====== SOURCE TEXT ======

A quick google search turned up this:

http://www.wirelesslan.gr/product_info.php?cPath=48&products_id=1062&osCsid=
440557bb417622d46a58ff9007e2a706

POE switching volt to 5V or 6V or 7.5V or 9V or 12V

Looks to be 48V in and two outputs of 5V, 6V, 7.5V, 9V, or 12V.  It would
require a fairly large case at the top side of your tower, but you could run
48V up a single 4 pair ethernet cable to a 3COM NJ200 - then you could run
48V out of the various ports of the NJ200 into these little voltage
regulator devices and then run the regulated 12V power out of these devices
and into your top side equipment.  Theoretically it would work and you would
have a network switch topside all running off of a single 4 pair wire.

NOTE: I wouldn't do this!  I would just run extra pairs to the top.  The
less equipment topside the better.  Too many circuits top-side makes too
much climb time.  Stuff breaks... I think Murphy's law has some sort of
postulate that says stuff at 200ft AGL breaks MORE OFTEN!!!

- Larry 



-----Original Message-----
From: wireless-boun...@wispa.org [mailto:wireless-boun...@wispa.org] On
Behalf Of Greg Ihnen
Sent: Tuesday, March 16, 2010 12:35 PM
To: WISPA General List
Subject: Re: [WISPA] POE powered POE Splitter with Switch?

Thanks. Those are good but don't quite do it. The specs say the POE is 48v.
I'd like something that you could program the POE out to 12v connected
devices.

Greg
On Mar 16, 2010, at 11:01 AM, Mike Delp wrote:

> 3Com was close with the Network Jack devices.  made to fit in a wall
outlet,
> poe, POE out, and 300 version was managed.  Only four ports out, but
initial
> testing was pretty cool.  It is only 802.3af.

======

[EXERCISE SET]
- a) In the email thread, which PoE standard are the 3Com Network Jack devices said to support?
- b) Reproduce word for word the stretch of the email thread from "Looks to be" through "4 pair wire.".

====== DATASET EXTRACT ======

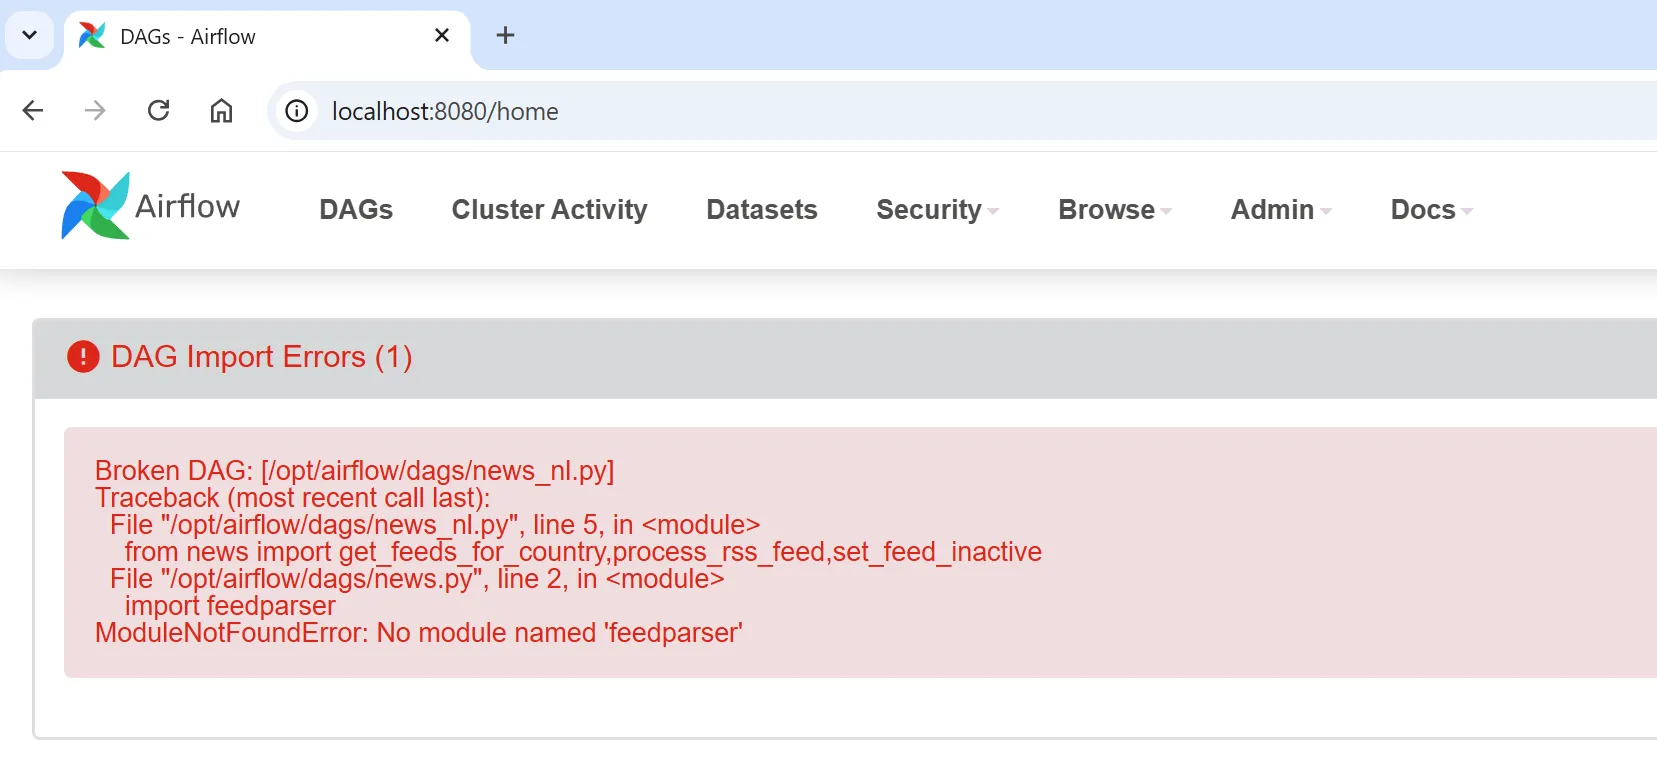The width and height of the screenshot is (1657, 775).
Task: Open Cluster Activity page
Action: tap(549, 210)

======

[SOLUTIONS PER TASK]
- a) 802.3af

- b)
Looks to be 48V in and two outputs of 5V, 6V, 7.5V, 9V, or 12V.  It would
require a fairly large case at the top side of your tower, but you could run
48V up a single 4 pair ethernet cable to a 3COM NJ200 - then you could run
48V out of the various ports of the NJ200 into these little voltage
regulator devices and then run the regulated 12V power out of these devices
and into your top side equipment.  Theoretically it would work and you would
have a network switch topside all running off of a single 4 pair wire.